It's been an entire week since your last confession and there's been a lot of good, solid sinning going on across the country. Check out the top 5 and don't forget to submit your misdeeds here!
Jerry Cuda, Ohio State University
My roommate got a shamwow for his birthday, but he didn't open it right away. The way shamwow is packaged, all of the rags are just placed next to each other in a box. One night I got drunk and peed in the box, the shamowows all held in my pee, like they're supposed to, but when my roommate opened the box, he was pretty pissed.
Brian B., Rowan
Remember how I had 2 beard trimmers? There was the expensive one and then the cheap one that ran on batteries. Remember when my cheap trimmer went missing and I went on and on about how I wondered where it was? I found it in your bathroom cabinet, right behind where you stack your cheap toilet paper. I had a nice trimmer for my own facial experiments and a cheap one for
well, you know. I still use my cheap trimmer even though I continue to let you so sneakily hide it in your bathroom. Now my man hedge is nice and trimmed and your new beard is well groomed. Looks great buddy!
Russ A., UTK
Dear RA Patrick, Nothing has ever brought me greater joy than knocking on your door and running down the hall. Watching you open your door as the trash can filled with piss that was leaned on it tipped into your room flooding the floor with 2 inches of yellow gold from everyone on our floor was the most glorious day ever.
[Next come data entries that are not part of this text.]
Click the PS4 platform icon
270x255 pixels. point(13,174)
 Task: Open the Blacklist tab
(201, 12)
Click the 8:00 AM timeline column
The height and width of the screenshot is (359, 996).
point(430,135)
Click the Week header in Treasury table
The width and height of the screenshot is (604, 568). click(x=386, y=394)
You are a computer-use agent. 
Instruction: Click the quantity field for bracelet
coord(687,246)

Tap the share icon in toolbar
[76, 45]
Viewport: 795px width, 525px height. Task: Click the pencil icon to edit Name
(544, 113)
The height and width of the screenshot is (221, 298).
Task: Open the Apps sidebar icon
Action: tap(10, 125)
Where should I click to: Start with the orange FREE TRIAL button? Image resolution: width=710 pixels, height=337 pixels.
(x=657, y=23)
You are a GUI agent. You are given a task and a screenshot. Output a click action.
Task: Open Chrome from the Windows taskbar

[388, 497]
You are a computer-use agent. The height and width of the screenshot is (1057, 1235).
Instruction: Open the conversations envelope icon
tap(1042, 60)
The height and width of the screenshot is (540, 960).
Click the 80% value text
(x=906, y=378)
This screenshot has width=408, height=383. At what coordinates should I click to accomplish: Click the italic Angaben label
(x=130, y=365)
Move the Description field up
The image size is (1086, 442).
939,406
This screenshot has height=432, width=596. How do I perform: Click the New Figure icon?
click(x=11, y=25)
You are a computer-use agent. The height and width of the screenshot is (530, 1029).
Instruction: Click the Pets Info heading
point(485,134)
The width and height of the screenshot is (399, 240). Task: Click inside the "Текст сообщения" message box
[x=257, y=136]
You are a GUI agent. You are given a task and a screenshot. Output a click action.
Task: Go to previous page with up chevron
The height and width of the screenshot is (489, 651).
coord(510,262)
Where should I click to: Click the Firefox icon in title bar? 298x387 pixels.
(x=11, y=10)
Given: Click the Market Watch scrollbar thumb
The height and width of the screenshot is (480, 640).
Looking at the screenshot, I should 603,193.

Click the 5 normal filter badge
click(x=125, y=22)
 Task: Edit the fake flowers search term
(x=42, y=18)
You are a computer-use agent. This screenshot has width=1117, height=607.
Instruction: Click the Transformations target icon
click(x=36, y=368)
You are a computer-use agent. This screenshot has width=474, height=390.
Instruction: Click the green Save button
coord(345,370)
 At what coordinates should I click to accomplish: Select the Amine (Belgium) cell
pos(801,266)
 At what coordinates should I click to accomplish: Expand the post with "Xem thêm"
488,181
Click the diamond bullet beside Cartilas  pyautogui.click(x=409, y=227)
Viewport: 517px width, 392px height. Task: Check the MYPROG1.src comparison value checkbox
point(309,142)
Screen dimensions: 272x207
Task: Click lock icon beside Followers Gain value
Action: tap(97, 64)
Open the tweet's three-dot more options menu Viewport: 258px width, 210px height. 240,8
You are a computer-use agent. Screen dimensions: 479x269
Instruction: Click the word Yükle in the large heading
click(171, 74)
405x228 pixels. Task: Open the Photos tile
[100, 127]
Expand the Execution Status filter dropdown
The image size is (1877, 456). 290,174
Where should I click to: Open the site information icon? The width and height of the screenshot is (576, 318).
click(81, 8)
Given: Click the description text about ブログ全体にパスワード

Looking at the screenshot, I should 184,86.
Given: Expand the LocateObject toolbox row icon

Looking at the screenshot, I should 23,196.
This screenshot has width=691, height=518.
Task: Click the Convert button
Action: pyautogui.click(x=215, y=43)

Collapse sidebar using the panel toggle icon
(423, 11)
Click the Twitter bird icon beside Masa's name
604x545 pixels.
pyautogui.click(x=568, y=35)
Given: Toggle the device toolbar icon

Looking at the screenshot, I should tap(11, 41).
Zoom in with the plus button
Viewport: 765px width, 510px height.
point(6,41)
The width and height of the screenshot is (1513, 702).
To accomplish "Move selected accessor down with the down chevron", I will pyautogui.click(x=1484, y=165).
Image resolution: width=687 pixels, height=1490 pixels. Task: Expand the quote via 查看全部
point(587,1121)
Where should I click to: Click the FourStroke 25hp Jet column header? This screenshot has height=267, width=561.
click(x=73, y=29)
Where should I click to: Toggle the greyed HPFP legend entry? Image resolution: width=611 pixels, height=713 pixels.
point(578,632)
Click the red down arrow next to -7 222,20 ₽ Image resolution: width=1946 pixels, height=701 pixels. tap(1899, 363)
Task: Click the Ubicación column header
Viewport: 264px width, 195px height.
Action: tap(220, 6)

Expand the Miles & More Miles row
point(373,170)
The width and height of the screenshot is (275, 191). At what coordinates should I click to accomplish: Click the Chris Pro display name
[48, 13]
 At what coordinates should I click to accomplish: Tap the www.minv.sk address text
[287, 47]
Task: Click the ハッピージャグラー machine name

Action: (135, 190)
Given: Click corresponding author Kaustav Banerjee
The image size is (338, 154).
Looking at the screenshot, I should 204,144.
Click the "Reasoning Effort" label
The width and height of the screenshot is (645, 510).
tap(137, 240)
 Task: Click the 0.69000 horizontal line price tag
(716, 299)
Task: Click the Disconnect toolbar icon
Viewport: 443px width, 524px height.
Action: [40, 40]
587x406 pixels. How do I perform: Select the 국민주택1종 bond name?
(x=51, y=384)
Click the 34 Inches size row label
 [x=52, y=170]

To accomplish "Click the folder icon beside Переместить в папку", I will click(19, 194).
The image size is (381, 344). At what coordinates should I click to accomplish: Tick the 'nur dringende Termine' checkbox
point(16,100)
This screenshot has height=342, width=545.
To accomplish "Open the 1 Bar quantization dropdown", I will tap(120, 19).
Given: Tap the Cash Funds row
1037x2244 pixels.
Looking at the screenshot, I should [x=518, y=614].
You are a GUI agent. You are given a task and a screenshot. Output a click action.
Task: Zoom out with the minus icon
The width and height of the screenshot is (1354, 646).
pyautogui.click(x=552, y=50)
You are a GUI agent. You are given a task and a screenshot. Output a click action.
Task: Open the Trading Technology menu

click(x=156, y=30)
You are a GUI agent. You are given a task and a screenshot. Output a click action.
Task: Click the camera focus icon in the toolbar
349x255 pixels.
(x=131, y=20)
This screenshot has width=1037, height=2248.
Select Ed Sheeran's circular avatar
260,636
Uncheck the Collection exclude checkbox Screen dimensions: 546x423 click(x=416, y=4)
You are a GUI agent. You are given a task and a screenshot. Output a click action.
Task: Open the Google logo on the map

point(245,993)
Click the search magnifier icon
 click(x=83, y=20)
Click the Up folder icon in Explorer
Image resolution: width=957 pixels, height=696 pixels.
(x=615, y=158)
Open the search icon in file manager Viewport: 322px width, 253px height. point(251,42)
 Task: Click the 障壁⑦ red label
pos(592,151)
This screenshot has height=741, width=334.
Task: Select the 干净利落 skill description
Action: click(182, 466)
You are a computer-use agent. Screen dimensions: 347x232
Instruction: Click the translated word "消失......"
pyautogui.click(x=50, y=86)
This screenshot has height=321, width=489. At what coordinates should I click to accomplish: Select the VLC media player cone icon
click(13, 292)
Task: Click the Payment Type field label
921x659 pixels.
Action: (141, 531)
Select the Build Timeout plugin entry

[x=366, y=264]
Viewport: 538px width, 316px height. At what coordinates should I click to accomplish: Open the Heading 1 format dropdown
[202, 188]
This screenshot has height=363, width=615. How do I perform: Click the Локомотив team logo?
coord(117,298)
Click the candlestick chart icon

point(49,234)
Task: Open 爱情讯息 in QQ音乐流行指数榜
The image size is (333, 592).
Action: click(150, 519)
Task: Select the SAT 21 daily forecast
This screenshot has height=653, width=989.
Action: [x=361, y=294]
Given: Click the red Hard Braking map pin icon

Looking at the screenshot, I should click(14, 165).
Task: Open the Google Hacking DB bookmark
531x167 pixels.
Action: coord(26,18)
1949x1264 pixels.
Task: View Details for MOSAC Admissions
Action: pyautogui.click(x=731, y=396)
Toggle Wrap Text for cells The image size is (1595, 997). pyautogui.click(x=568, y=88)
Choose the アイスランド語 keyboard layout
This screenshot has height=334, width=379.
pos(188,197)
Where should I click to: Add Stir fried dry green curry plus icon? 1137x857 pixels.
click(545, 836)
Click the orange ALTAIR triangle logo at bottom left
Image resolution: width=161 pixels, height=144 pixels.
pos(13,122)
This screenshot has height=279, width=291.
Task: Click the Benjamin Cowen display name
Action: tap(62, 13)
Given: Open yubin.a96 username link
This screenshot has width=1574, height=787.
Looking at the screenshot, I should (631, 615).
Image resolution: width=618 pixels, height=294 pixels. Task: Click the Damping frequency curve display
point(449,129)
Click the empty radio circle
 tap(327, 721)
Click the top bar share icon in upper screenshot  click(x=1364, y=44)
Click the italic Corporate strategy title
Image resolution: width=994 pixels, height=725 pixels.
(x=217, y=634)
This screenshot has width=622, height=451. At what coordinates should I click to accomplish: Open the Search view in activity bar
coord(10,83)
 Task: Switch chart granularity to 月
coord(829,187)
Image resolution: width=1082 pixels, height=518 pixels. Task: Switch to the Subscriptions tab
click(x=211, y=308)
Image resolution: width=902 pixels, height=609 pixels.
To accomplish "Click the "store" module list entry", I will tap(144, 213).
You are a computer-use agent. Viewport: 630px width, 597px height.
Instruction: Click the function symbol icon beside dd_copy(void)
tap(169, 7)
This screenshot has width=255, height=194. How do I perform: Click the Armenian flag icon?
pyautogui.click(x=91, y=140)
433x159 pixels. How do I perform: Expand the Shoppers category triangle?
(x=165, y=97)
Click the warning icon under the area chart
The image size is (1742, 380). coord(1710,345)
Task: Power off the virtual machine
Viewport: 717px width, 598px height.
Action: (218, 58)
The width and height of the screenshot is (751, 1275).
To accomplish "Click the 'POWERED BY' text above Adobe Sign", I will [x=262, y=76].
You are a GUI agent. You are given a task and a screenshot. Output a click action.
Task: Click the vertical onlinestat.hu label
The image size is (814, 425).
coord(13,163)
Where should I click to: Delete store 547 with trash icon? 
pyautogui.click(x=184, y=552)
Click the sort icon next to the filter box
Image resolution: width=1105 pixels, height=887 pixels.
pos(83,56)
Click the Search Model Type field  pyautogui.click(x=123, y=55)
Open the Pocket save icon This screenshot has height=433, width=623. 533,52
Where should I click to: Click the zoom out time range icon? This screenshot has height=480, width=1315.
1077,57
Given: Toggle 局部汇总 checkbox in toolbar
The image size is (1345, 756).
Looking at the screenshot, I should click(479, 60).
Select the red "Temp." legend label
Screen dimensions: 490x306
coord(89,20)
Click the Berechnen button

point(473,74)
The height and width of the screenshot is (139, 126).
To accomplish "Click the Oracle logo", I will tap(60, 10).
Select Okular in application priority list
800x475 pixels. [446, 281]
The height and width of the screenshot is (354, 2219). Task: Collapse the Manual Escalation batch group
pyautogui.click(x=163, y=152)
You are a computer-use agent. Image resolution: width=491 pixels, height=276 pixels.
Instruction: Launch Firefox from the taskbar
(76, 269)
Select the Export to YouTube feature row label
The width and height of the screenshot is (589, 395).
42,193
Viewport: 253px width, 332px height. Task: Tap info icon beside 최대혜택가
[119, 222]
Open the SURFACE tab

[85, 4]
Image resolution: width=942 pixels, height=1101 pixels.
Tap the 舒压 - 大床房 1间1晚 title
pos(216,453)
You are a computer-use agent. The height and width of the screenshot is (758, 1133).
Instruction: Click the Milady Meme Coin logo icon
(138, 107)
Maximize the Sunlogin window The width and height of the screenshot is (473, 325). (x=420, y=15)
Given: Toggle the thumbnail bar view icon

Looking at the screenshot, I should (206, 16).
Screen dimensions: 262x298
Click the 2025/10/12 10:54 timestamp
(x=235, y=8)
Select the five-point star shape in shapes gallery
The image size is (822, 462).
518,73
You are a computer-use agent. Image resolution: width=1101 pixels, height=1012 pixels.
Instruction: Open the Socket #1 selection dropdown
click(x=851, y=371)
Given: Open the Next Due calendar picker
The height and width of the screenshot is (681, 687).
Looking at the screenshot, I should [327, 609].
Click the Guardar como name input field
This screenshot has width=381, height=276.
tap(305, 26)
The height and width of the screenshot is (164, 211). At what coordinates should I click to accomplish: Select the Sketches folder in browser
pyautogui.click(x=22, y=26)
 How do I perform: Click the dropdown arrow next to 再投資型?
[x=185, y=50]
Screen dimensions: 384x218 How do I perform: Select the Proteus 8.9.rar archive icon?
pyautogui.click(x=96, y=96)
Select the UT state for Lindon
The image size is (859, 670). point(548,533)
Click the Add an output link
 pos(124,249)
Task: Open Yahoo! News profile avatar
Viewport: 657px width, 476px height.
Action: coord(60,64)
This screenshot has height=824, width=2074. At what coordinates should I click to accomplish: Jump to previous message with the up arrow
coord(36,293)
Ben O'Brian, University Of Montana
We've got seven guys in a five bedroom house with only two bathrooms. We all get along really well but there was one prank. Six of the seven of us guys are sharing one bathroom while the dude with mommy and daddy paying for EVERYTHING, has his own bathroom in his huge room all to himself. Nice guy but he would get SUPER PISSED if we ever used his pisser or shower. The dude is gone at class for the day, so me and my other pranksters find two condoms and then buy two economy jugs of mustard from Costco. We double up the condoms and fill the thing up with mustard (I swear it held two liters of mustard). Stretch the neck of the mustard filled condoms over the shower head. You should have seen it. Hanging there in all of it's huge mustardy condom glory. Then we close the shower curtain completely and tie a long loop made of dental floss loosely around the neck of the condom and to one of the rings holding the top of the shower curtain to the rod. He gets home and we're all smiling from ear to ear all night long. Later that evening, he runs out of his room naked and screaming with mustard all over. He was super pissed for a few days but we can finally all laugh about it now. Sorry David.